そういって自分の妻と子に自分を紹介する男。

市で買った奴隷、それがここでの俺の身分だった。

自分を見る周りの目は冷たく、さげすみ、見下す視線が怖かった。


「お腹がすいた?だからなんだって言うの。ここにはあんたにあげるものなんかないんだよ!」


女主人に怒鳴りつけられ、仕方なくその場を後にする。

空腹のためか自然と足元がふらつく。


「ずうずうしいんだよ、お前は!」

「ろくな働きしないくせによ!」


勢いよく突き飛ばされる。

そのまま棒で叩かれる。

足や腕から血が出る。

それでも彼らはやめようとしない。



(泣くもんか・・・・・・。)



誰も助けてくれないことはわかっていた。

それは自分が奴隷だから。

この行為を止める者は誰もいない。

しだいに痛みが体中に広がる。意識が朦朧としてくる。


「隠さなくてもわかっているのよ!あれは貴方の子でしょ?どこの馬の骨ともわからない女に産ませた・・・卑しい子供!」


言い争う声。

あれはいつだったか、ここに来て間もない頃に聞いてしまった主人たちと会話。

あの人が、ご主人様が実の父だということは薄々気づいていた。

どんな子供にも父と母はいる。

だが、自分にはいないに等しかった。

ここに連れてきたのは父ではなく自分の主人だ。

母にしても生きているのか死んでいるのかわからない。

確かめることさえできない。

一言聞けばいいのだろうが、はたしてあの人は教えてくれるのだろうか。



「なにしてるんだ!起きろ!まだ庭の掃除が終わってないだろう!」



気がつくと全身水浸しだった。

顔をあげるとものすごい剣幕をした奴隷頭がいた。

再度怒鳴りつけられ、乱暴に首根っこをつかまれると引きずられるように連れて行かれる。そうだ、自分は奴隷なんだ。父も母もいない、自由のない、家畜としてしかその身を保障されない。言葉を話す家畜なんだ。


だから考えてはいけない。


いないのだ、始めから父や母などは自分にはいない。

そう考えることが一番自分にとって楽だった。

ふらつく体で箒を持つと庭の掃き掃除に取り掛かった。




年月が流れても変わることのない己の苦境。



「これは貴相だ!まちがいない。おぬしは将来出世し、官位は大名まで登るだろう!」



屋敷に来た人相見が、自分を見てそんなことを言った時正直呆れてしまった。



奴隷の身分の自分が出世する?

実の父にも子として認められないような人間が?

他愛のない暮らしでさえ主人に決められるような身の上のものが?

みんな笑っていた。

奴隷に官位がもらえるものか、そういって笑っていた。


ただ、あの人だけは目線を下に下げたままこちらを見ようともしなかった。

官位など要らない。

出世などしなくていい。

富をなど欲しくない。

主人たちに鞭で叩かれないのならそれだけで十分だ。

望むとすれば「安らぎ」が欲しかった。






「そう・・・思っていたのです。」


庭に咲き誇る花々を見ながら一人の男が呟く。

ここは後宮のとある一室。

後宮とは皇帝の妻たちがいる場所であり、皇帝以外は立ち入ることを禁じられているのだが・・・・・・。

()(せい)。」

布のすれる音とともに奥から美しく着飾った女性が現れた。彼女はゆっくりと歩きながら彼の横にいく。
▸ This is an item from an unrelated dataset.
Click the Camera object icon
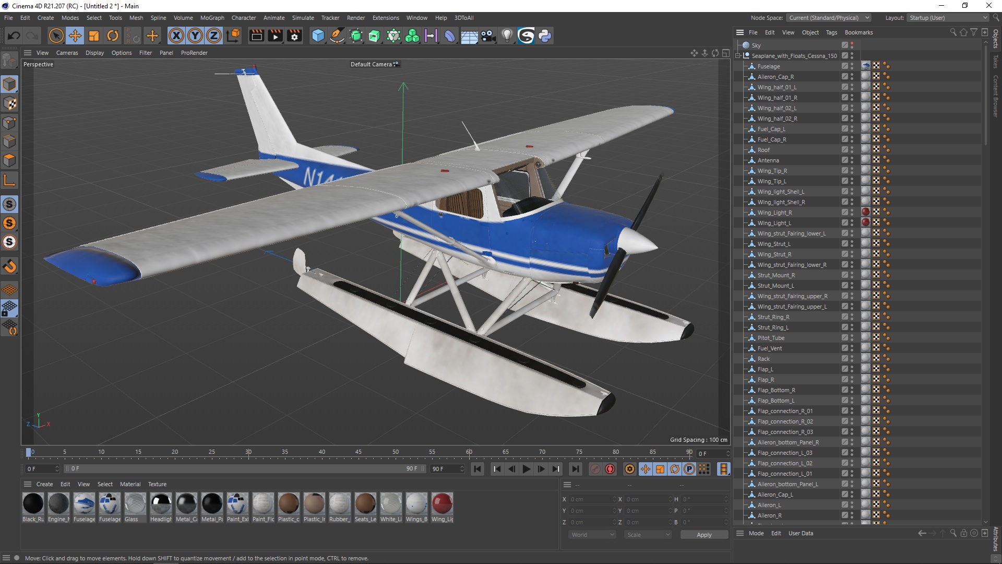Screen dimensions: 1002x564 pyautogui.click(x=488, y=36)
「私もそうです。もう・・・会えないと思っていました。」

「姉上・・・・いえ、衛夫人。」

「阿青、姉上でいいのですよ。人はいませんから。」

「いいえ、立場は・・・身分ははっきりさせねばなりません。」

「では・・・命じます。今だけは姉上と呼びなさい。」


その言葉に視線を彼女へと移す。そこには優しくも暖かい笑みがあった。






運命とは不思議なものだ。

ある日屋敷に都から使者がきた。

はっきり言って都から使者が来るほどの家柄ではない。

そのため屋敷中は大騒ぎになった。

そんな鄭家の人間をよそに使者は自分の姿を見つけるなり、真っ先に駆け寄るといきなりみんなのいる前で恭しく頭を下げながら言ったのだ。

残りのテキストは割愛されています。